- _Task details_
Please output only the lines that begin at the line with "You are a GUI" and run through the end of the entries below, exactly as written. Drop all pictures.

- _Dataset records_
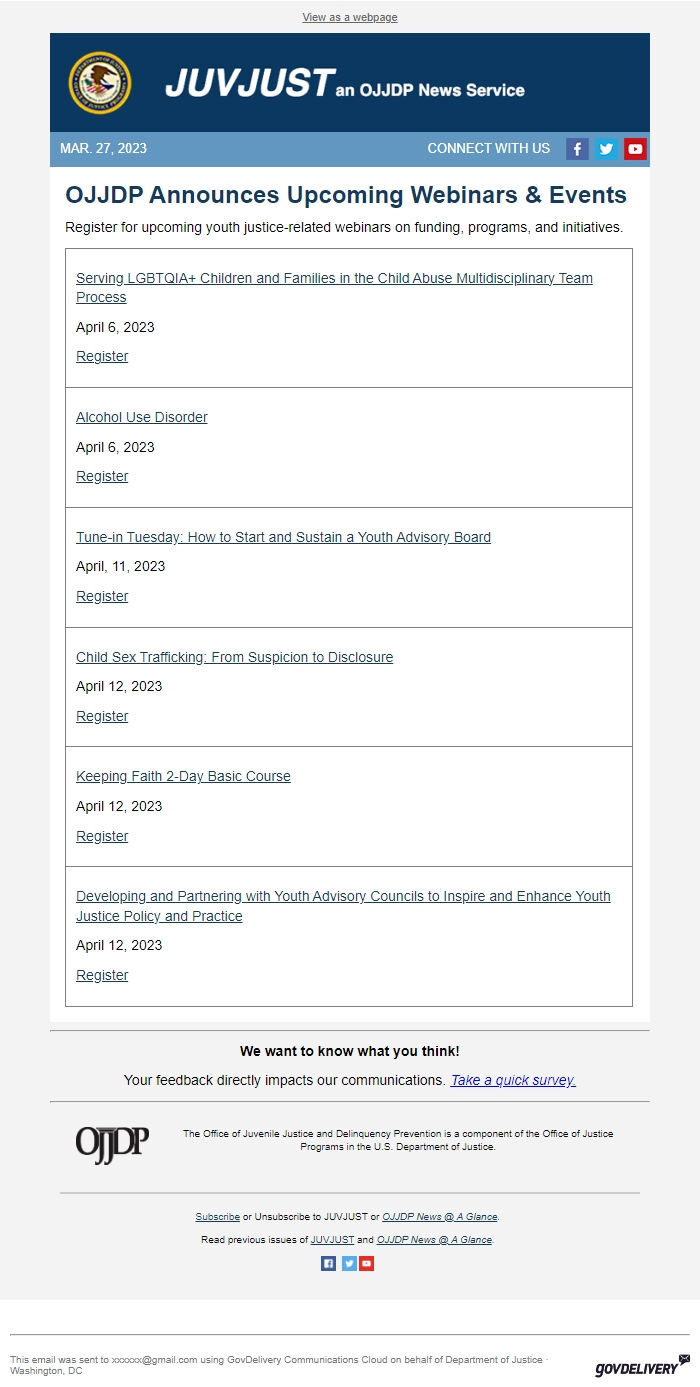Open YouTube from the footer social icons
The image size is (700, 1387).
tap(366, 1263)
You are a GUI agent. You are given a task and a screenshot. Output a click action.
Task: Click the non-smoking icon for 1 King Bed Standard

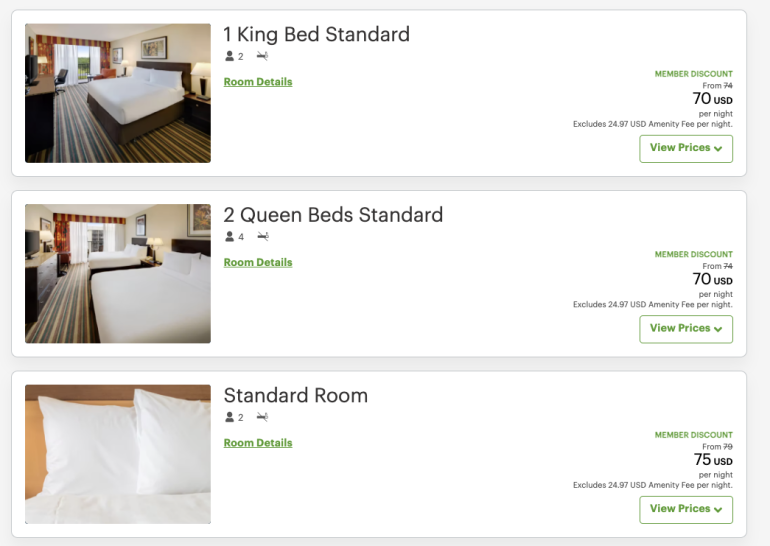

- _Answer to the exercise_
You are a GUI agent. You are given a task and a screenshot. Output a click action.
Task: Click the non-smoking icon for 1 King Bed Standard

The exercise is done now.